The buckle in that belt, the Great Red Spot, is a high-pressure hurricane-like storm. About three times the size of Earth, the spot spins counterclockwise at a rate of 225 mph, completing an orbit every six days. According to NASA, the spot has been shrinking since it was first seen in the 17th century by Galileo. Recent observations of the spot reveal that its structure is more complicated than previously thought.

The rings

Like Saturn, Uranus and Neptune, Jupiter has rings that circle its equator. Much fainter than Saturn’s, these rings are probably made of fine dust particles, and the largest is about 20 miles thick and more than 4,000 miles wide.

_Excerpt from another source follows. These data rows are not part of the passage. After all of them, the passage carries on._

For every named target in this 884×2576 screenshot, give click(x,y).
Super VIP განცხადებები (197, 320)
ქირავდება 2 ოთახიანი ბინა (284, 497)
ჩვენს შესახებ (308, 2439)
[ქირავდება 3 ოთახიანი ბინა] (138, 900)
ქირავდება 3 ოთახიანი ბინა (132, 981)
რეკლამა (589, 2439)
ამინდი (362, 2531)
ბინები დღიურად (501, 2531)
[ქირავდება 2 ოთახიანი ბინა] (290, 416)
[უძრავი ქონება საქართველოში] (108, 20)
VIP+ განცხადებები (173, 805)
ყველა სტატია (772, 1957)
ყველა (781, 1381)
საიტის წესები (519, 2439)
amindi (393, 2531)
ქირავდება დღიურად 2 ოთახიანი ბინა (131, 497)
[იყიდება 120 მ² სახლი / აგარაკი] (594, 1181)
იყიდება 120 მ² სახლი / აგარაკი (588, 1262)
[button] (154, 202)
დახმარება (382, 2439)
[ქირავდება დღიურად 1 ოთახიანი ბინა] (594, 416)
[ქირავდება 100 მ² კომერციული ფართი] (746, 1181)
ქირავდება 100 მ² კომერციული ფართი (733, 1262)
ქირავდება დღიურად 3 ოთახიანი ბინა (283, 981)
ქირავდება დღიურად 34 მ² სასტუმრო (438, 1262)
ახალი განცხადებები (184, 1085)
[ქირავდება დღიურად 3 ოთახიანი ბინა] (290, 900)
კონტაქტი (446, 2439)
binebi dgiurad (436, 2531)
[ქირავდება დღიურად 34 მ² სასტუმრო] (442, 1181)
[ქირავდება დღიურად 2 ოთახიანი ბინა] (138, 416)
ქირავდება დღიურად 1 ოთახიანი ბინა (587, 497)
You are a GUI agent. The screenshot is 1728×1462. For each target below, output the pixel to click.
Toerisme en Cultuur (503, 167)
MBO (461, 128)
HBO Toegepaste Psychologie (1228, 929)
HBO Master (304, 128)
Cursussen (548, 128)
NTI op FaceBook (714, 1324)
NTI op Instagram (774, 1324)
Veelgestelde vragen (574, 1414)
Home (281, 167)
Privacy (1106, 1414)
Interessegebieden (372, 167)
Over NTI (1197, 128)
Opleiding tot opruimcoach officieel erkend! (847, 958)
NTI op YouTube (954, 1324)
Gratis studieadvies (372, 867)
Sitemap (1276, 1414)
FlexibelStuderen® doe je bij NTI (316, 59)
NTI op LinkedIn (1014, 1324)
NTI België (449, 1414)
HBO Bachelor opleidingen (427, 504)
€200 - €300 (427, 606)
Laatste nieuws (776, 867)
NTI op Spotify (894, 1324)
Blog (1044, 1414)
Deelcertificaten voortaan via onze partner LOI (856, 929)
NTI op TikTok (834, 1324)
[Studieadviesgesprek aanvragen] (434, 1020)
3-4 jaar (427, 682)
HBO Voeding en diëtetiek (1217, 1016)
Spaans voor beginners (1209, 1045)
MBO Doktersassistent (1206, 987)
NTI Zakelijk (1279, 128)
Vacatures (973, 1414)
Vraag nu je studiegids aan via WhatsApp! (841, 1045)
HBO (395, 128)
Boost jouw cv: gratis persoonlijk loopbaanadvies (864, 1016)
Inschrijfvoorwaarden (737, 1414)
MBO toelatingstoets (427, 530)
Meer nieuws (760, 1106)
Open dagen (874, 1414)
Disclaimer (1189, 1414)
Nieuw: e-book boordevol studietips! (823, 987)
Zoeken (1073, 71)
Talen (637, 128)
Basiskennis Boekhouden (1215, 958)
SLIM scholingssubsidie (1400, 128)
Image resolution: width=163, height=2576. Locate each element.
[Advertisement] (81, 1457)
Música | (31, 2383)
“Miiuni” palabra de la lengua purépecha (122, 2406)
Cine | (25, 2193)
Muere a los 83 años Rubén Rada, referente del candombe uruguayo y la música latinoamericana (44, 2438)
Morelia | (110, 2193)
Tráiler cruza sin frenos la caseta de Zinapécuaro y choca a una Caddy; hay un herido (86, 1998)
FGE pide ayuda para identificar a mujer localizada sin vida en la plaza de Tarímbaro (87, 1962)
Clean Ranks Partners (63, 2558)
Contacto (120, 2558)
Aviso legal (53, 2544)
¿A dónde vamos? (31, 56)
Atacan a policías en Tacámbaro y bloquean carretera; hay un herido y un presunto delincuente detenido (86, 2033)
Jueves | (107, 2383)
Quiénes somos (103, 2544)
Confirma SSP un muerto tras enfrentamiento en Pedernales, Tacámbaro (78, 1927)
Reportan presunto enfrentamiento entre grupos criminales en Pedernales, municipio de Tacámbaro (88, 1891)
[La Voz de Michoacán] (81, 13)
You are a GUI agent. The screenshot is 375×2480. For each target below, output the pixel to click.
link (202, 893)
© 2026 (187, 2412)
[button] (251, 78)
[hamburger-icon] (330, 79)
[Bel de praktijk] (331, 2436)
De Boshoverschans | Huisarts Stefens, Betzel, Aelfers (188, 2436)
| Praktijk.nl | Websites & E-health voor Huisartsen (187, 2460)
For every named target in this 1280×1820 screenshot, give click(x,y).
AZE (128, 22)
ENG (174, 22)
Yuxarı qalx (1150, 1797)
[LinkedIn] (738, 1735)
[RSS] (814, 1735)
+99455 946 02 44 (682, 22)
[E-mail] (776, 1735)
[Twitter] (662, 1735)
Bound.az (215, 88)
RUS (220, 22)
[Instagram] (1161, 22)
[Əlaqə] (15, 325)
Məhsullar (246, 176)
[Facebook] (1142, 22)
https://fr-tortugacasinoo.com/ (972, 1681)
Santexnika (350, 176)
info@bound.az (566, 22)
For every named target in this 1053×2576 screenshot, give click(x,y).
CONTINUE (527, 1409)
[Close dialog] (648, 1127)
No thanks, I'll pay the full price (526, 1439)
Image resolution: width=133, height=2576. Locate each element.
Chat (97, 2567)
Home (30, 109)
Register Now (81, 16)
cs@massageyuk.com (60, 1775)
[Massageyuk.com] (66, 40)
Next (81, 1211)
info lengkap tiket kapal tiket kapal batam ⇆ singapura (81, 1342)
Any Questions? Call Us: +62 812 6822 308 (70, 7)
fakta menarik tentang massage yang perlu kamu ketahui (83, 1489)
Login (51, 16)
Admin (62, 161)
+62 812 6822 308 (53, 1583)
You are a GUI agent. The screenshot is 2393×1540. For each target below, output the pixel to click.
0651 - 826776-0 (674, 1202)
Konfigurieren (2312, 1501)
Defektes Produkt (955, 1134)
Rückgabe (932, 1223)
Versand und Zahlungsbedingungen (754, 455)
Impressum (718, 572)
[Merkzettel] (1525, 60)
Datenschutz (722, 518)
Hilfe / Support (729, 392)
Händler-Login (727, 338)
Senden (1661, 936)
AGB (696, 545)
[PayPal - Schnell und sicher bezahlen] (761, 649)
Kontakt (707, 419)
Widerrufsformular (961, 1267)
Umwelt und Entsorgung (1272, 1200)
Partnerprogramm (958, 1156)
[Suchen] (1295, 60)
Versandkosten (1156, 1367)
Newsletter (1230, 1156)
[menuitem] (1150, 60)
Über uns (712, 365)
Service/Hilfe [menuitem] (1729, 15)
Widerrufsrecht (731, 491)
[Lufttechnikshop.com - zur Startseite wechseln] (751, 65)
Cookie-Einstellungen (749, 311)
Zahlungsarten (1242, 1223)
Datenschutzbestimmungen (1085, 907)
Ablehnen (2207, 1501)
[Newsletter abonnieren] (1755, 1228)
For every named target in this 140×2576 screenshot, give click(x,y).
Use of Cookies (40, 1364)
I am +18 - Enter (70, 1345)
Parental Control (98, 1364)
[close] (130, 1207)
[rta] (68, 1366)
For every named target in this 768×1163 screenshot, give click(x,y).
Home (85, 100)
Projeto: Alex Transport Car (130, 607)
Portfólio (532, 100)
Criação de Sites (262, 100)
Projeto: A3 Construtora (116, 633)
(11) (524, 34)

It encompasses the orbit of two small moons.

Life on Europa?

Europa, Jupiter’s fourth largest moon, is believed to host a large sub-surface ocean of water, hidden beneath miles of ice, which could be rich in oxygen and might support life. Scientists theorize that radiation from Jupiter’s magnetosphere strikes the ice and releases oxygen. There is also the possibility of underwater volcanic activity, which could stimulate conditions for life to begin. Recently, scientists found life forms deep in the Earth’s ocean thriving in conditions without light or oxygen, instead feasting on nutrients from hydrothermal vents. Some scientists think this is how life originated on Earth, and may also be a way for Europan life to evolve.